Socioeconomic position is often demonstrated as an important correlate of physical activity levels. Our findings showed that income was positively associated with physical activity, but education was not. Other studies with self-reported measures of physical activity have shown similar results (27, 28). This may be partly explained by the extent to which different indicators of socioeconomic position may enable or constrain physical activity. Positive associations between income and physical activity and might represent access to resources such as health and sporting equipment and/or clubs and supervised exercise training. High income may also reflect more control over working conditions to enable discretionary time for physical activity. In contrast, education, which reflects knowledge attainment, can have a variable association with income and working conditions.
Adjusted analyses indicated that only age was inversely associated with vigorous physical activity: participants aged 65 + years were 57% less likely to do any vigorous intensity physical activity than those who were 45-54years. However, approximately one third of both men and women did at least one minute per day in vigorous intensity activities. This is important given previous research showing small amounts of high-intensity habitual physical activity, such as one minute per day, can be beneficial for health (10, 11). This type of physical activity participation may provide more viable opportunities for people reluctant or disinterested in vigorous activity participation generally.
This study has several strengths. Physical activity was measured using accelerometry which is less susceptible to the biases associated with recall and social desirability intrinsic to self-reported measures (4). The use of device measured MVPA accumulated in different bout lengths provides the opportunity to understand the potential importance of less structured activities (i.e. activities that were not sustained for at least 10 minutes), accumulated throughout the day, for health outcomes. The use of raw data is a strength because it allows comparability between studies, regardless of decisions about data processing (13). The participants were part of a larger randomly selected population-based sample, which enabled us to examine a range of sociodemographic variables and contributes to the generalisability of results.
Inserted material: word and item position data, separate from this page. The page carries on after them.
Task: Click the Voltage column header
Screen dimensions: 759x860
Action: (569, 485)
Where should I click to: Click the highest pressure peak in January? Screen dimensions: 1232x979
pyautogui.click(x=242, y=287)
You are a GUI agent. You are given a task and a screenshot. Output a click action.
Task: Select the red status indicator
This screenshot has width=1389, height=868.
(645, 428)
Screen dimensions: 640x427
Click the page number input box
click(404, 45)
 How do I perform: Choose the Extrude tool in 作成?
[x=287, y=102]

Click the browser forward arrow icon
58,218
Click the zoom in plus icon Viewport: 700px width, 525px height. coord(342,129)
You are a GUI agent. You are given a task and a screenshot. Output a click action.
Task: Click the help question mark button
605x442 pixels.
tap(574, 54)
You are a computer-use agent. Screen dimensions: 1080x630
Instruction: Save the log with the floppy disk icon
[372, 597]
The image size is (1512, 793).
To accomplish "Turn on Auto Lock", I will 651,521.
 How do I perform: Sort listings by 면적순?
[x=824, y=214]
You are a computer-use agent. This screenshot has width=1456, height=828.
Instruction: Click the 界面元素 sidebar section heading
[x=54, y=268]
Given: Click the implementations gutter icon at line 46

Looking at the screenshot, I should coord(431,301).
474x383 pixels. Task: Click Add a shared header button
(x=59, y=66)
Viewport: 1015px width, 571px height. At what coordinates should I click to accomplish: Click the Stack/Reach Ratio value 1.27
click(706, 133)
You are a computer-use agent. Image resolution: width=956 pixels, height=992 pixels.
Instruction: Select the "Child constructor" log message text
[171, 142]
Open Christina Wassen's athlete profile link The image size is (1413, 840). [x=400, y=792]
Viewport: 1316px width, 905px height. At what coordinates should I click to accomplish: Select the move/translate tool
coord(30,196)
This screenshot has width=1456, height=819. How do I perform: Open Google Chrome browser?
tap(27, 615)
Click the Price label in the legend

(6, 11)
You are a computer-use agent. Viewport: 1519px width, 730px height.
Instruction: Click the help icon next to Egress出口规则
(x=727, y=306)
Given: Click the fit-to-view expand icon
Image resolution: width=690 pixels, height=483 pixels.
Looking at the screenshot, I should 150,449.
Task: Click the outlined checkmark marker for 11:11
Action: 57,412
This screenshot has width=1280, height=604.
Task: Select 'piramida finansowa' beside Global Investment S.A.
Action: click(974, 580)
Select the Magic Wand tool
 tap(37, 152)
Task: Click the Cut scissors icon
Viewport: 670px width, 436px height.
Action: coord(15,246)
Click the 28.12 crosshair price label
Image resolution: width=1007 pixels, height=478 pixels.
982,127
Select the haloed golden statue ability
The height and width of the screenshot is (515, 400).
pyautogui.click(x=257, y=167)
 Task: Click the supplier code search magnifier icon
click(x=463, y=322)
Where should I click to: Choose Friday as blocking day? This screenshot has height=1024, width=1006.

Some limitations of our study should be considered. This study was based on data from a subsample of the original cohort. Although the analytical sample is likely representative of Brisbane residents, there is slight over representation of individuals with high socioeconomic position, who tend to more active (based on self-report data) than more disadvantaged participants (16). Hence physical activity levels in our study may be overestimated. By estimating physical activity using accelerometers, we were unable to provide the context or domains (e.g. leisure, transportation, work-based) of physical activity. Future studies could integrate objective measures of physical activity and self-report data for more description. Studies could also use GPS data to identify the local and type of physical activity. This study was conducted in one major metropolitan city in Australia, which may not generalise to other areas, in particular rural and remote locations. As the study participants were drawn from those who had a history of responding to the larger mail study, it may be that the participants were healthier and more interested in the study focus.